Stored items

========

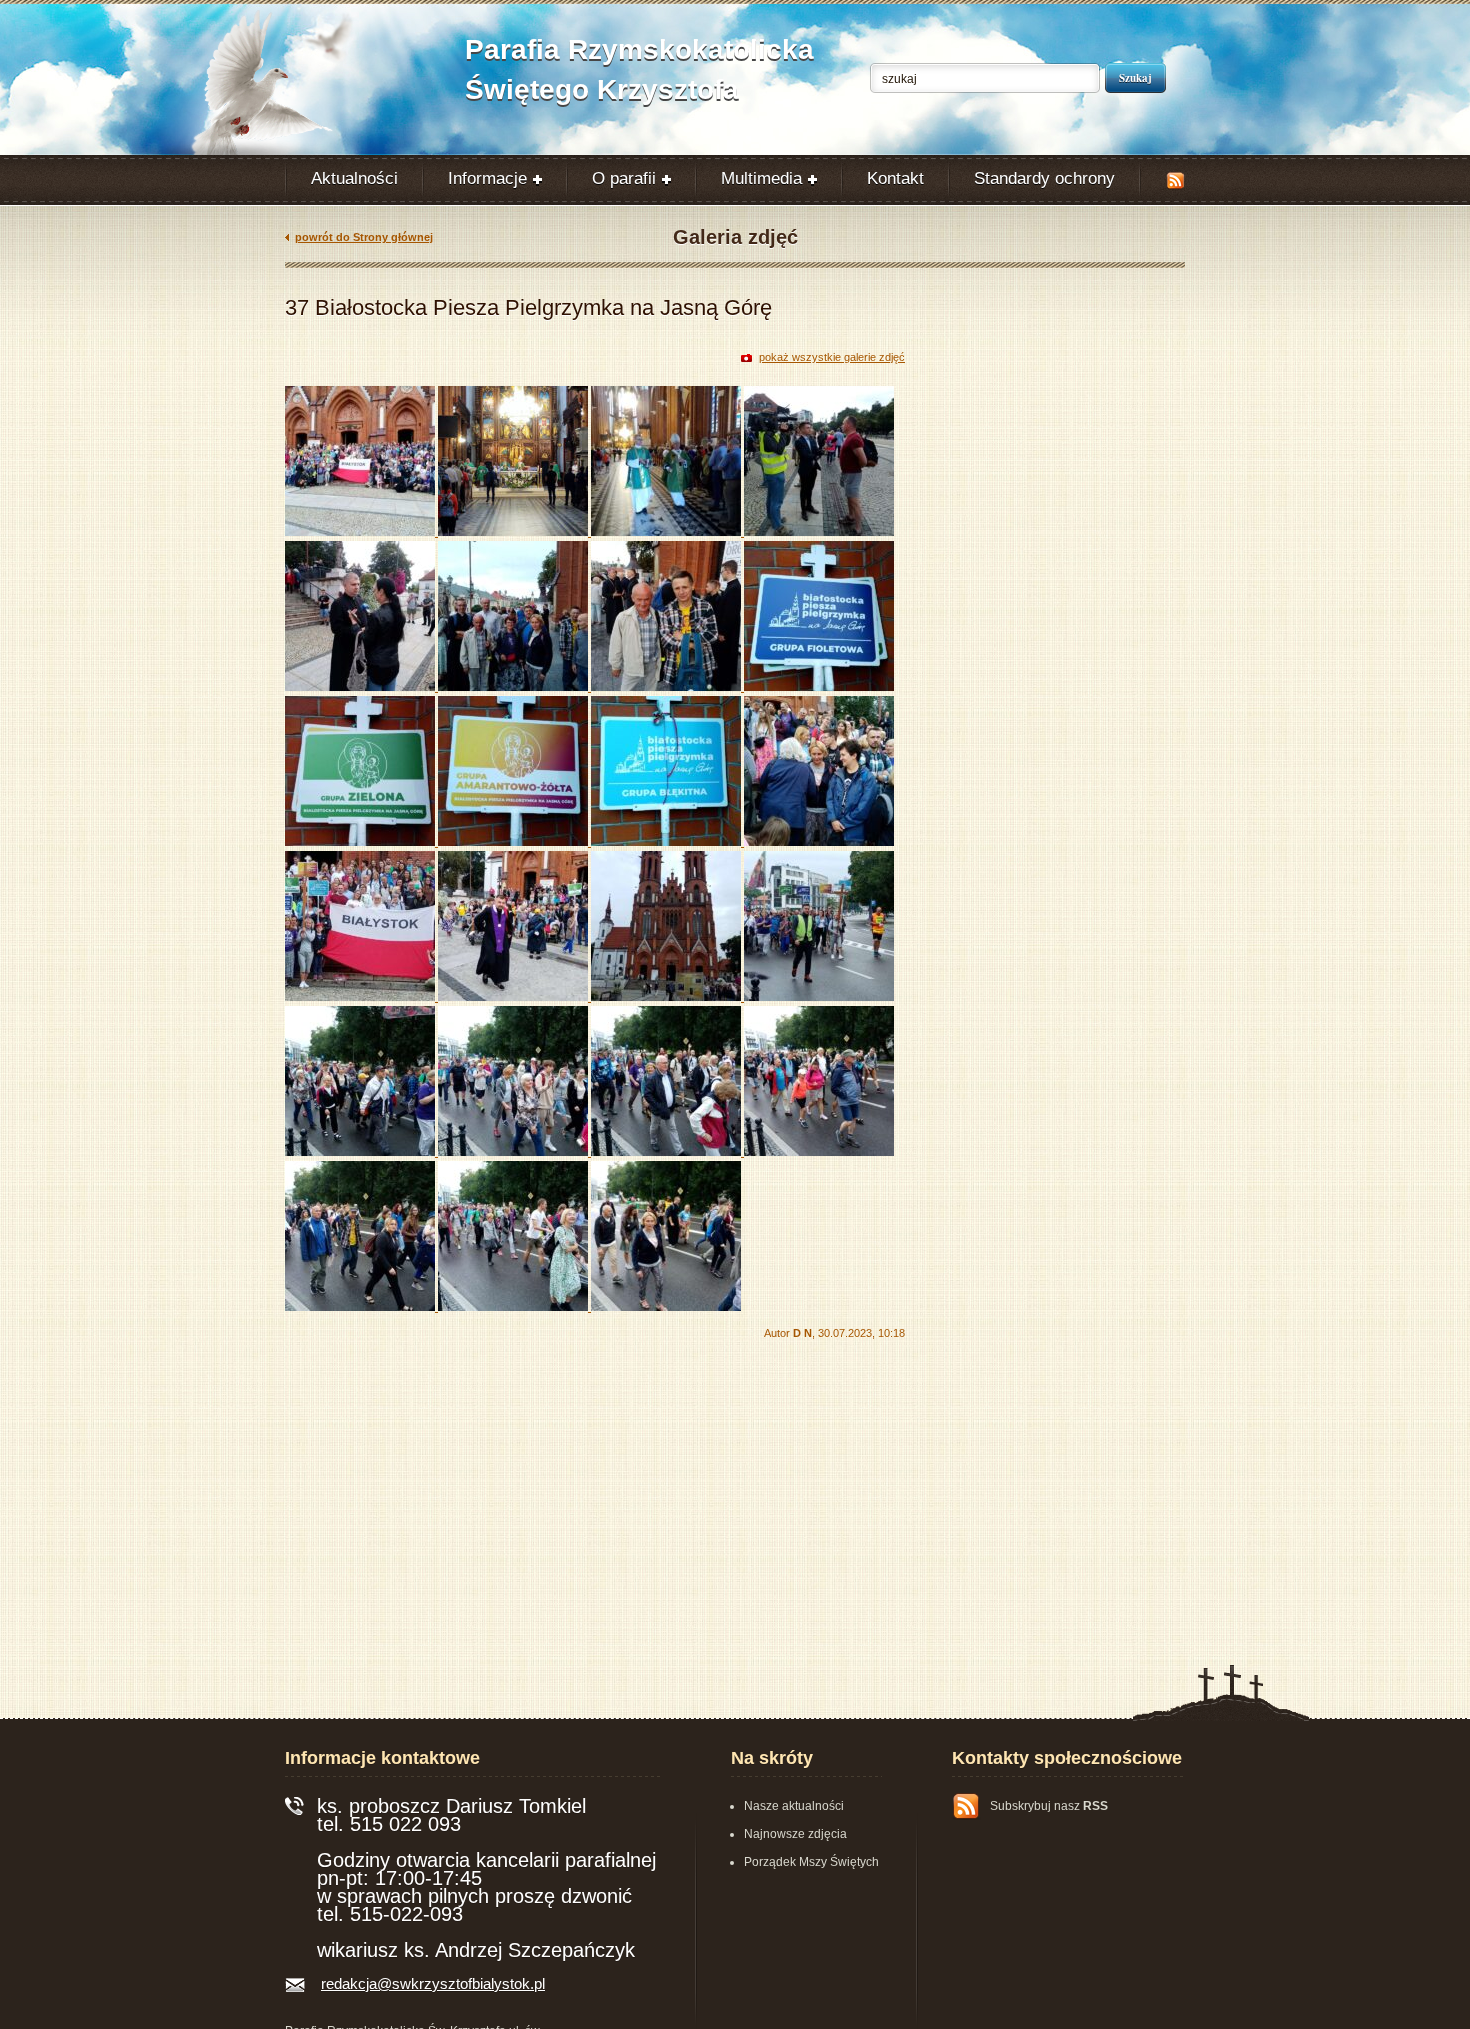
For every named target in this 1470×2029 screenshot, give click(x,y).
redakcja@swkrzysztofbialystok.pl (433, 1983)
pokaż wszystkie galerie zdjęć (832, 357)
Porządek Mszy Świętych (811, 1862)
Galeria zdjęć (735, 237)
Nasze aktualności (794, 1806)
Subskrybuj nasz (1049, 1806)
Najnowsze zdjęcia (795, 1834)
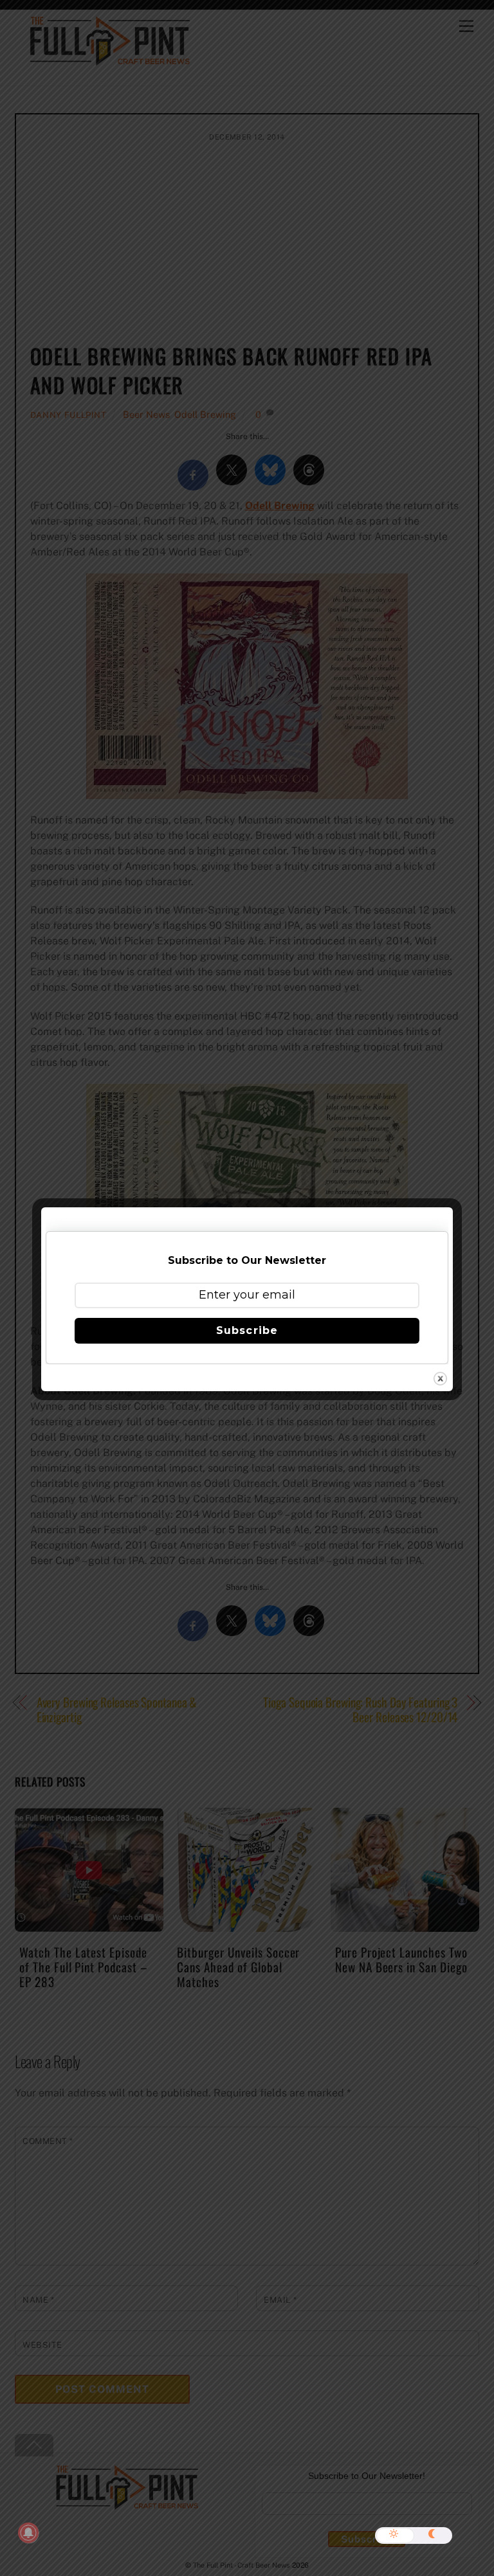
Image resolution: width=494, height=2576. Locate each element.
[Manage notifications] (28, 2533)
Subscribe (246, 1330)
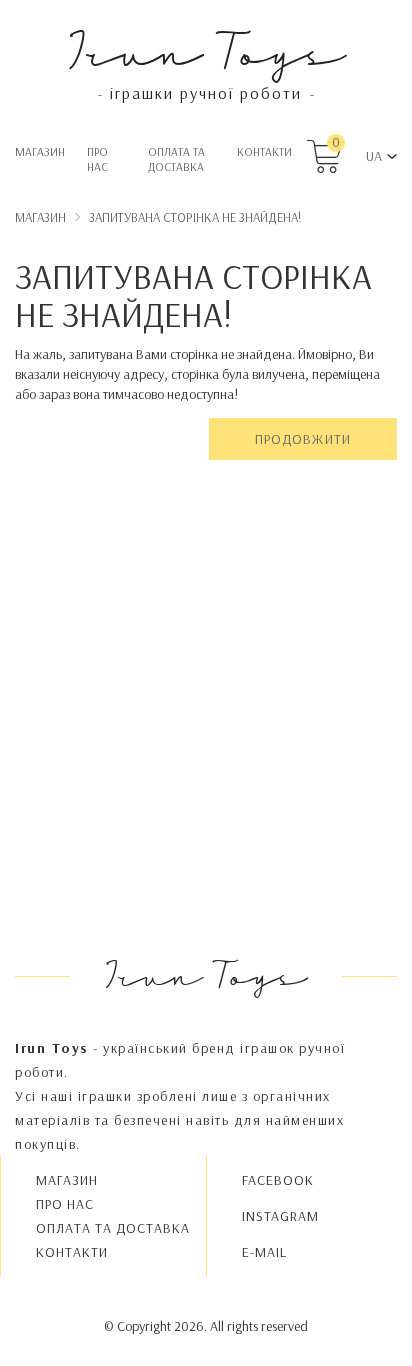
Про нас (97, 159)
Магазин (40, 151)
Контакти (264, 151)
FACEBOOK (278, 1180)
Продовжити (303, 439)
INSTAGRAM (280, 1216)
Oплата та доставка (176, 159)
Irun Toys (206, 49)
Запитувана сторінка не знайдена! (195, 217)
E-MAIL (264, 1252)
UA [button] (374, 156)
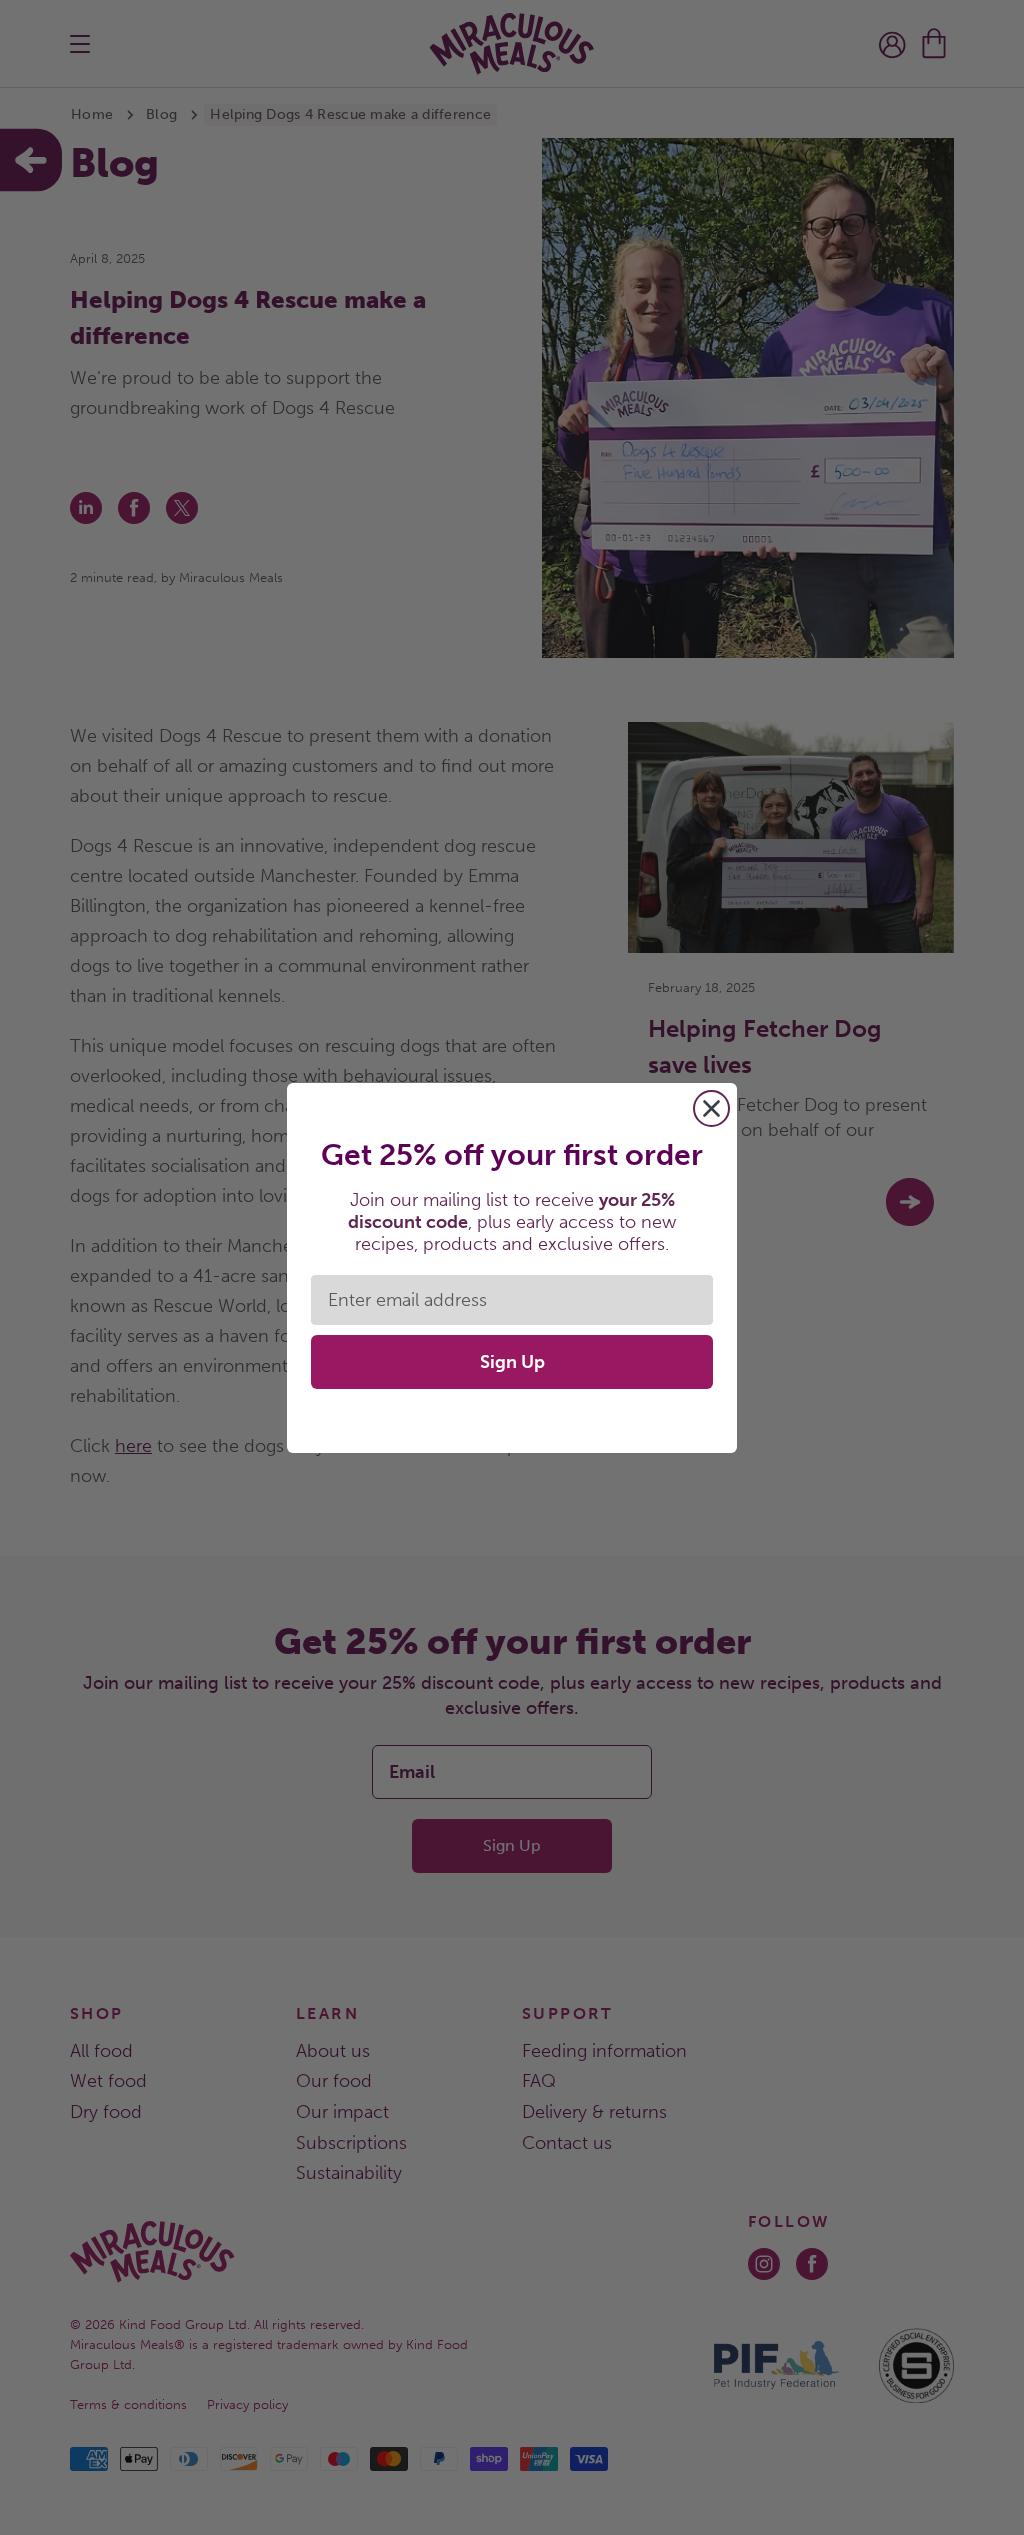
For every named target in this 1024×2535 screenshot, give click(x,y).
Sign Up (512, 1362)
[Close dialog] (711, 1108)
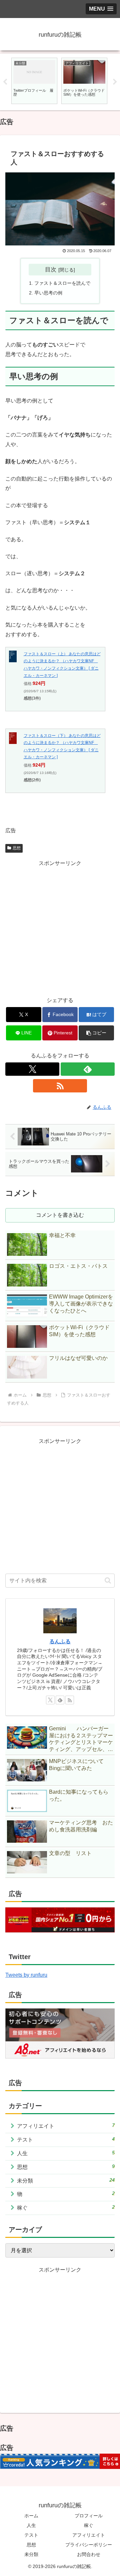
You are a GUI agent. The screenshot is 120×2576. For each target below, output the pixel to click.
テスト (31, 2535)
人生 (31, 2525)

========

Problem requirements –
Reprint every record exactly and skip the pictures.

Expected answer –
For every named target in this 1470×2029 screenshot, give click(x,y).
redakcja@swkrzysztofbialystok.pl (433, 1983)
pokaż wszystkie galerie zdjęć (832, 357)
Porządek Mszy Świętych (811, 1862)
Galeria zdjęć (735, 237)
Nasze aktualności (794, 1806)
Subskrybuj nasz (1049, 1806)
Najnowsze zdjęcia (795, 1834)
Image resolution: width=494, height=2576. Locate each element.
[Manage notifications] (28, 2533)
Subscribe (246, 1330)
Про нас (97, 159)
Магазин (40, 151)
Контакти (264, 151)
FACEBOOK (278, 1180)
Продовжити (303, 439)
INSTAGRAM (280, 1216)
Oплата та доставка (176, 159)
Irun Toys (206, 49)
Запитувана сторінка не знайдена! (195, 217)
E-MAIL (264, 1252)
UA [button] (374, 156)
For every named target in this 1024×2535 screenshot, give click(x,y).
Sign Up (512, 1362)
[Close dialog] (711, 1108)
You are a GUI agent. The screenshot is 120×2576. For each target below, output the pixel to click.
テスト (31, 2535)
人生 (31, 2525)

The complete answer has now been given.